Return the data below exactly, but only from the line containing "Given: Select the" through the line containing "Task: Enable multiple", with both of those lines included.

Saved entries

· · · ·

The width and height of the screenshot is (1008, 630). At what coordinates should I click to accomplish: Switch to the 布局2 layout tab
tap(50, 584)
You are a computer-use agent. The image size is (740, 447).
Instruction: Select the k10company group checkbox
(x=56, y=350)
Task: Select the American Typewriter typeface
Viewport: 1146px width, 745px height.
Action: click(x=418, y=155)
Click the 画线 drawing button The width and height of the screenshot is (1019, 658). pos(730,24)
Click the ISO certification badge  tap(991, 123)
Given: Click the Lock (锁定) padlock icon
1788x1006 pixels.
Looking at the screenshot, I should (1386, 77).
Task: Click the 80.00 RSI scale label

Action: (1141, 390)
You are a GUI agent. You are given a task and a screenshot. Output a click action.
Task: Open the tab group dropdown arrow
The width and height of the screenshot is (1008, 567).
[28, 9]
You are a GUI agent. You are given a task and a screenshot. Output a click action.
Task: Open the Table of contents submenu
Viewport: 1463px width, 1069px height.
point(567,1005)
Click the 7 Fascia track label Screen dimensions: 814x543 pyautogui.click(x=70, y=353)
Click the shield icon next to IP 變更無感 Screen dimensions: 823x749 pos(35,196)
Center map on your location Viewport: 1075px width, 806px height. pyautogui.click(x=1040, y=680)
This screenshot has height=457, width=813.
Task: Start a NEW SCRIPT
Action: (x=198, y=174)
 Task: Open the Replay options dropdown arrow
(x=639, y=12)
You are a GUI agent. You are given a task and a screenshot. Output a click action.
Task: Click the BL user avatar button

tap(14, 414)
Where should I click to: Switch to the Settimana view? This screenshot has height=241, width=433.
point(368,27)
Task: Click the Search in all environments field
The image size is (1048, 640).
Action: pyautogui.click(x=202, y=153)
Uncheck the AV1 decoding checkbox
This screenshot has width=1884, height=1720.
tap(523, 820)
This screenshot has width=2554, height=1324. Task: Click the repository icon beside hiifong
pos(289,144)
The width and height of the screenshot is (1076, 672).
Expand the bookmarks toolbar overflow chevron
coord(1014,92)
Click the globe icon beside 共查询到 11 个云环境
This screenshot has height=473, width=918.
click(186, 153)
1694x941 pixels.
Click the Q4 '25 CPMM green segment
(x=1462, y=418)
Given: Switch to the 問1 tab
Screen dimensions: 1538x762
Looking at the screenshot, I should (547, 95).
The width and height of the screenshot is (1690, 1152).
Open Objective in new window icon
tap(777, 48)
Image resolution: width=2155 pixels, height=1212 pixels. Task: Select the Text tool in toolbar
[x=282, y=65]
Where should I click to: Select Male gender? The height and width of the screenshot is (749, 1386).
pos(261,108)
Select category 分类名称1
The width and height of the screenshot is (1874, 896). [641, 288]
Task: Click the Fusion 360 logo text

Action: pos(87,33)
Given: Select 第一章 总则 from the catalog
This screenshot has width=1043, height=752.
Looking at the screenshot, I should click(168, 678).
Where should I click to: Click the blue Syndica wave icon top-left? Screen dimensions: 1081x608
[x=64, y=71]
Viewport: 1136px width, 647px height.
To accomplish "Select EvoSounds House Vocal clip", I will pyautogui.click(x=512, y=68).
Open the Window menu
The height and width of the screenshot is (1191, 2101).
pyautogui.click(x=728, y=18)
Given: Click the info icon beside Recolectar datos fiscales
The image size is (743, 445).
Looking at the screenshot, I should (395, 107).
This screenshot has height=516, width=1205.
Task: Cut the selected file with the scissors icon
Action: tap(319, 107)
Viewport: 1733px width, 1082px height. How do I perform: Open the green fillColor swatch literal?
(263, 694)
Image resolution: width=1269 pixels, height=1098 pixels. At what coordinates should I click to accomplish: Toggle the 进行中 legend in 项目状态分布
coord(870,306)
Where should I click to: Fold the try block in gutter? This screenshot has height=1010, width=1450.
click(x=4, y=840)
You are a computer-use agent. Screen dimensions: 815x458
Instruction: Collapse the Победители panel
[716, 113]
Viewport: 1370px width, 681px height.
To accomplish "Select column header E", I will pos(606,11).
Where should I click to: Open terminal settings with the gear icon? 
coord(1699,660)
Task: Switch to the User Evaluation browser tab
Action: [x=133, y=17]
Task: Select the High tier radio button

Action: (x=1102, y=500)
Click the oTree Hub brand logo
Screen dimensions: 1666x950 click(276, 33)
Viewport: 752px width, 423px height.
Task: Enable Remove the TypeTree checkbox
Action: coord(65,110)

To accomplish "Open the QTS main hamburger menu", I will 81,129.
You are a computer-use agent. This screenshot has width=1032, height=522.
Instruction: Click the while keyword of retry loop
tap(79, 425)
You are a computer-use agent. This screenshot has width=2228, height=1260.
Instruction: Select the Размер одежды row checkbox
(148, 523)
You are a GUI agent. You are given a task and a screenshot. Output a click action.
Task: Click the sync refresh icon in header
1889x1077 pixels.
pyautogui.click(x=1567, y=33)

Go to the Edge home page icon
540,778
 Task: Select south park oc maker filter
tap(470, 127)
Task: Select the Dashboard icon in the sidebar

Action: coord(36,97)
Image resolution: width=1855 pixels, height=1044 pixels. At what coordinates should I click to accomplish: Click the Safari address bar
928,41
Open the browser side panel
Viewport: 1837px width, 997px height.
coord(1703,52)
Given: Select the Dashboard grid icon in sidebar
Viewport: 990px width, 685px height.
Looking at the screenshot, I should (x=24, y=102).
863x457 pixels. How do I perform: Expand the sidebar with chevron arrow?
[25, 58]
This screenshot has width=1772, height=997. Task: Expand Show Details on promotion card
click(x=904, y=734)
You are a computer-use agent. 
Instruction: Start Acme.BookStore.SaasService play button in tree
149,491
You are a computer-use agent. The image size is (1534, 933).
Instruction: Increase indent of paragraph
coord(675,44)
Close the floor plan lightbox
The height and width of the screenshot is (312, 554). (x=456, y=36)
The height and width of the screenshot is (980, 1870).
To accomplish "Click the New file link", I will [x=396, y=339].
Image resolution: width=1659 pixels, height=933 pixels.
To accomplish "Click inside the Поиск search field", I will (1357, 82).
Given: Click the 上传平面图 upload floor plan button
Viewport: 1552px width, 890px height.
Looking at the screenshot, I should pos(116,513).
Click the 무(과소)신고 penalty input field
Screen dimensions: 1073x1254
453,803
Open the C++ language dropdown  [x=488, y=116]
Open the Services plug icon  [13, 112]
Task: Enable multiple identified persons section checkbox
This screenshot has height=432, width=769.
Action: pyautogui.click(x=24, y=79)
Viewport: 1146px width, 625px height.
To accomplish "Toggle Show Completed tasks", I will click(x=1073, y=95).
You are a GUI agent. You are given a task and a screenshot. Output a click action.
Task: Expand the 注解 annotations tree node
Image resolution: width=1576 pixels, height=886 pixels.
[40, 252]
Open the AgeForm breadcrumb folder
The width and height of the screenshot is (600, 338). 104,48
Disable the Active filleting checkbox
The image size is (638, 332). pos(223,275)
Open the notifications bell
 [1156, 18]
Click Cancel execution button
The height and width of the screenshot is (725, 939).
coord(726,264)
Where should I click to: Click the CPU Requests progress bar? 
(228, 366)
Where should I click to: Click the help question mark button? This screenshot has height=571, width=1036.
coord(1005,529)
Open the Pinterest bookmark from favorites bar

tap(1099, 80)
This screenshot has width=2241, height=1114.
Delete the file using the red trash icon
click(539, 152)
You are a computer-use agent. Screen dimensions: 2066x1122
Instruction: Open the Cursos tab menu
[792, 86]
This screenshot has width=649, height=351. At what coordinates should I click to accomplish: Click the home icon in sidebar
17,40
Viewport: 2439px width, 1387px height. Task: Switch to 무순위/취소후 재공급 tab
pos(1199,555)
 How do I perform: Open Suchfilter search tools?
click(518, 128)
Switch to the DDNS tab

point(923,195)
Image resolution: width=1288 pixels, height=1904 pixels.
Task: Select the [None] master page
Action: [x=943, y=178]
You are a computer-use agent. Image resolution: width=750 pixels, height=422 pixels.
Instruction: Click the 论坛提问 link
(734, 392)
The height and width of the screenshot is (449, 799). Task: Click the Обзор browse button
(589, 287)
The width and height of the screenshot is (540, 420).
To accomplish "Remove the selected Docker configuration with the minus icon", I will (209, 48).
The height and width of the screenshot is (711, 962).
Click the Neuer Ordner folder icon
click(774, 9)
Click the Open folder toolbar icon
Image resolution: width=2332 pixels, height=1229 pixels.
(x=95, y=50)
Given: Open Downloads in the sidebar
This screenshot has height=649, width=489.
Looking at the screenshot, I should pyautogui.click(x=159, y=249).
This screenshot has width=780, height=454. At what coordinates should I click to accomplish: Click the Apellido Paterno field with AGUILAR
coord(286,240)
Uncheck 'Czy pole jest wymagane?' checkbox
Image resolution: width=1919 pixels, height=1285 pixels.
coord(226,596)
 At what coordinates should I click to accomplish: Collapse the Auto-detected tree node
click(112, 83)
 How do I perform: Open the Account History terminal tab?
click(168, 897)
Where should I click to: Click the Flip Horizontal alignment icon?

· · · ·

__EXERCISE SOLUTION__
Given: Select the Dashboard grid icon in sidebar
Viewport: 990px width, 685px height.
Looking at the screenshot, I should (x=24, y=102).
863x457 pixels. How do I perform: Expand the sidebar with chevron arrow?
[25, 58]
This screenshot has width=1772, height=997. Task: Expand Show Details on promotion card
click(x=904, y=734)
You are a computer-use agent. 
Instruction: Start Acme.BookStore.SaasService play button in tree
149,491
You are a computer-use agent. The image size is (1534, 933).
Instruction: Increase indent of paragraph
coord(675,44)
Close the floor plan lightbox
The height and width of the screenshot is (312, 554). (x=456, y=36)
The height and width of the screenshot is (980, 1870).
To accomplish "Click the New file link", I will [x=396, y=339].
Image resolution: width=1659 pixels, height=933 pixels.
To accomplish "Click inside the Поиск search field", I will (1357, 82).
Given: Click the 上传平面图 upload floor plan button
Viewport: 1552px width, 890px height.
Looking at the screenshot, I should pos(116,513).
Click the 무(과소)신고 penalty input field
Screen dimensions: 1073x1254
453,803
Open the C++ language dropdown  [x=488, y=116]
Open the Services plug icon  [13, 112]
Task: Enable multiple identified persons section checkbox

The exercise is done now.